Belly of the Whale opens like a slow descent, voice hovering close while the track builds an atmosphere that feels damp, grey, and unavoidably physical. Duckart’s delivery has that delicate, high-register ache that recalls Phoebe Bridgers, but the mood here is less confessional diary and more internal monologue you weren’t meant to overhear. The lyric about staying in the whale’s belly lands with a bluntness that doesn’t ask for sympathy. It’s simply reported, like the weather.

From there, Kill What You Eat stretches into something thornier and more confrontational, the language getting sharp around the edges. The song keeps returning to the body, to survival, to the mess of trying to live decently while carrying uglier instincts in your pocket. It moves in long, tense lines, then suddenly snaps into a phrase that sticks, like you’ve brushed against cold metal. If you’ve followed Duckart’s earlier work, the shift isn’t about becoming louder for the sake of it. It’s about letting the song stay uncomfortable instead of resolving into prettiness.

That discomfort turns cinematic on Dearly Missed, which plays like a grim little narrative you can’t pause. Guitars flare, then recede; the drums toll rather than drive. The writing leans into ambiguity, but not the vague kind that feels like a dodge. More like the way real trauma gets remembered, clear in sensation, blurry in sequence. A detail, a colour, a sound, then the mind refusing to connect the dots because connecting them would make the thing too real.

The album’s most immediate punch might be Hunter, which brings in a thicker low end and a sharper sense of motion. The lyrics’ violence sits right on the surface. No metaphors needed. The track’s tension comes from how calmly it’s delivered, as the narrator has already accepted what they’re capable of and is now negotiating the terms.

Mid-album, Dirt slows the pulse again, and the writing turns to circles: bodies returning to earth, the quiet dread of caretaking, the question of what anyone can actually do for someone they love when love doesn’t fix the underlying problem. It’s one of the record’s most affecting moments because it refuses the big dramatic gesture. It sits with the small, humiliating truths. The throat-clench. The wish to take something back. The ache of realizing you can’t.

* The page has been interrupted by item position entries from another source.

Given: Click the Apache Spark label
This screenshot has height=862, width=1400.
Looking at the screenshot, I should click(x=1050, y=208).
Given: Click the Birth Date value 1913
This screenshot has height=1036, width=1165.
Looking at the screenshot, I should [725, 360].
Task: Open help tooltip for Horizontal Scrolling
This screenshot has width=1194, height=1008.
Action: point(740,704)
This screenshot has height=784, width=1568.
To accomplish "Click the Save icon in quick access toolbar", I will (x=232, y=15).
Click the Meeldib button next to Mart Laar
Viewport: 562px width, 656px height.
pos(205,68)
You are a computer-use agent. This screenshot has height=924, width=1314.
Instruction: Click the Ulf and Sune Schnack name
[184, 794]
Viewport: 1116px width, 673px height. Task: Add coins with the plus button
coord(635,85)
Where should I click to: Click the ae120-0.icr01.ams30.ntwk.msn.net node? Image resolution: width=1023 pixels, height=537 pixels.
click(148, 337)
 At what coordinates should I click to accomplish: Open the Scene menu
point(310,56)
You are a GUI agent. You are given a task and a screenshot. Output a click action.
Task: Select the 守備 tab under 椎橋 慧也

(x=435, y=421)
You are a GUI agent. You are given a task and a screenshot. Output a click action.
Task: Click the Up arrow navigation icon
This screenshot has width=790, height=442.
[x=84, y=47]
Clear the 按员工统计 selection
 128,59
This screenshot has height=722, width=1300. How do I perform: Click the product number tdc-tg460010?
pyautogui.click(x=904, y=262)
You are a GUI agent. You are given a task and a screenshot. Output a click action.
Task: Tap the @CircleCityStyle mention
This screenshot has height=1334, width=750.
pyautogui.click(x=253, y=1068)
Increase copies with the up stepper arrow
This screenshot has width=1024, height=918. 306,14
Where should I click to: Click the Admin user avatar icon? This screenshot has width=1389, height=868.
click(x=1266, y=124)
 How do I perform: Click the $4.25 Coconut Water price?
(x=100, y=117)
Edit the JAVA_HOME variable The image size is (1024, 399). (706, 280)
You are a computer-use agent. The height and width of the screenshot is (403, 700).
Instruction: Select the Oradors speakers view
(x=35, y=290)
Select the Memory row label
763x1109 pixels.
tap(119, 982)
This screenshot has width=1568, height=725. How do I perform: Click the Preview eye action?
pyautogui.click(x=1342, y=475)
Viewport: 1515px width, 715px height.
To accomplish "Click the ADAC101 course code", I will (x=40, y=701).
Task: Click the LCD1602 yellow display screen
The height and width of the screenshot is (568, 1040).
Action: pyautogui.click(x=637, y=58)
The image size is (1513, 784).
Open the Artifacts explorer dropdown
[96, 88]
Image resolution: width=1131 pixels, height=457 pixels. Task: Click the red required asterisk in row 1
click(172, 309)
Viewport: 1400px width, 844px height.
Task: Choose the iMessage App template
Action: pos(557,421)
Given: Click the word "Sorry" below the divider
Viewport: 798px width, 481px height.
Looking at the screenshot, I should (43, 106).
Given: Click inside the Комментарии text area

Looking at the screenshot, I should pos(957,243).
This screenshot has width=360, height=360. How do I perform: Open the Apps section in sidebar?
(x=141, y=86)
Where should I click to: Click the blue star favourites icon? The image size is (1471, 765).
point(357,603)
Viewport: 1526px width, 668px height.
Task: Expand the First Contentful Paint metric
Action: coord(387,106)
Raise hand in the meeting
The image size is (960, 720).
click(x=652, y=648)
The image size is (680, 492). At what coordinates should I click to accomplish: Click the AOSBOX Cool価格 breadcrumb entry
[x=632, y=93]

Then Junie and In Violet tilt the light a little. Not into happiness, exactly, but into something softer, almost luminous at the edges. In Violet arrives on a bed of droning sound and then folds banjo into the mix, a choice that should feel quaint on paper but comes off strangely modern here, like an old instrument being used to describe a very current kind of longing. Duckart keeps the vocal intimate, close-mic’d enough that you catch the breath and the slight waver, which becomes its own form of honesty.

The closer, Geese, doesn’t deliver closure. It doesn’t really try. The song feels like calling out across distance, then listening to the silence that answers back. That’s where the album’s title starts to feel less like literary garnish and more like a genuine preoccupation: the body, the soul, the mess between them, and the way people carry each other in memory even when they can’t carry each other in life.

The atmosphere is strong, and it stays strong. For some people, that’s the entire appeal: a record you sink into and don’t climb out of until the last note. For others, it might take a couple of plays before individual tracks separate and stand on their own outlines.

Still, the consistency feels intentional. Duckart seems less interested in variety as a flex than in building a sealed emotional climate and letting you decide whether to breathe it in. I kept thinking about that whaling line, the one that frames death as part of the job, part of the daily machinery, and then I kept thinking about something less literary and more ordinary: how often people live with dread like it’s a household appliance.

That’s the feeling Death in the Business of Whaling leaves behind. A lingering chill, a bruised tenderness, and the sense that Duckart has figured out how to make scale and intimacy coexist in the same breath.

“Death in the Business of Whaling” will be released on 23 January 2026 via Last Recordings on Earth.